Être ouvert serait donc la clé. Avez-vous des conseils pour y parvenir ?

“Je sais que c’est un concept vague, que les gens ont tendance à conseiller à tort et à travers. Pour moi, cela ne signifie en aucun cas se cacher derrière un masque de femme qui rit à toutes les blagues ou se montrer intéressée par tout le monde. Pas plus que derrière celui de la carriériste fièrement indépendante qui tient à prouver qu’elle n’a besoin de personne. S’ouvrir signifie avoir l’audace de partager ses sentiments et oser raconter des choses intimes et vraies sur soi. Se montrer tel que l’on est, avec ses bons et ses mauvais côtés. Accepter d’être vulnérable. Souvent lorsque nous rencontrons quelqu’un, nous nous concentrons au premier abord sur la séduction ou le physique, alors que l’essentiel est de ressentir une vraie connexion. Et ce n’est possible qu’en montrant un réel intérêt pour l’autre, sans préjugés, en faisant preuve d’une sincère curiosité et en étant véritablement soi-même.”


 

Avec toutes ces mesures, comment faire de manière pratique pour trouver quelqu’un ?

“Normalement lorsqu’on arrive à un rendez-vous, on se fait directement la bise ou une accolade. C’est désormais un peu plus compliqué puisqu’il faut garder ses distances. Se toucher, même quelques instants, est un moyen instantané de créer une connexion et essentiel pour savoir s’il existe une attraction. Mais au moins il est désormais possible de sortir à nouveau et de rencontrer des gens. Faites donc confiance à vos autres sens. Écoutez l’autre, voyez s’il ou elle a une jolie voix. Favorisez le contact visuel. Observez ce qui passe dans ces regards échangés.

Si vous croisez un bel inconnu, ne baissez pas les yeux mais regardez le longuement en souriant. Cela peut tout autant amener des papillons dans le ventre sans rompre la distance obligatoire. Et pour les timides, l’obligation de garder 1,5 mètres de distance peut même être un avantage.

Cela permet d’y aller doucement. Au lieu de vous rencontrer tout de suite, vous pouvez aussi commencer par un appel vidéo, vous avez la parfaite excuse pour. Soyez détendue, franche. Faites-vous plaisir. Prenez un verre de vin et de quoi grignoter avant l’appel, comme vous le feriez dans un bar. Placez-vous devant un joli fond, dans un fauteuil confortable. Cela vous donnera directement de l’assurance. Et c’est aussi l’occasion de se rencontrer ailleurs que devant un verre. Pourquoi pas en testant l’escalade, le patin ou le kayak ? Soyez créatifs, de façon à passer du bon temps ensemble. »


 

Et le premier baiser ? Sommes-nous tous un peu plus méfiants à l’idée d’une intimité physique ?
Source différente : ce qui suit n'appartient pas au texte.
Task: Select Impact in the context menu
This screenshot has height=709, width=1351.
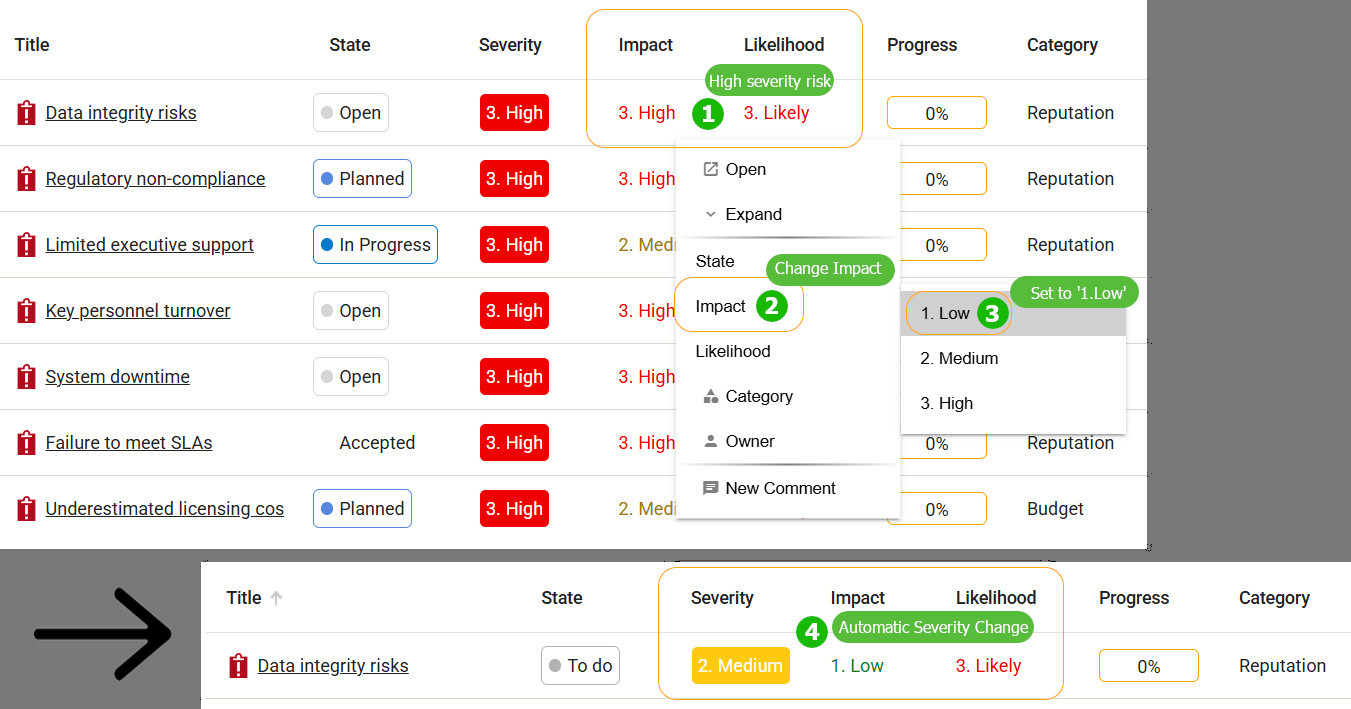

“Pour les personnes anxieuses, cela peut en effet être une barrière plus difficile à franchir qu’avant. Mais cela peut aussi être excitant car cela rendra ce baiser moins prévisible. Je suggère d’utiliser son intuition et son bon sens. Ne vous jetez pas forcément sur le premier venu après cinq minutes, mais si vous avez eu quelques rendez-vous et que le courant passe bien entre vous, alors foncez. Et même avec la langue (rires). Ne laissez pas la peur du Coronavirus vous empêcher de rencontrer la personne qui fera battre votre cœur. »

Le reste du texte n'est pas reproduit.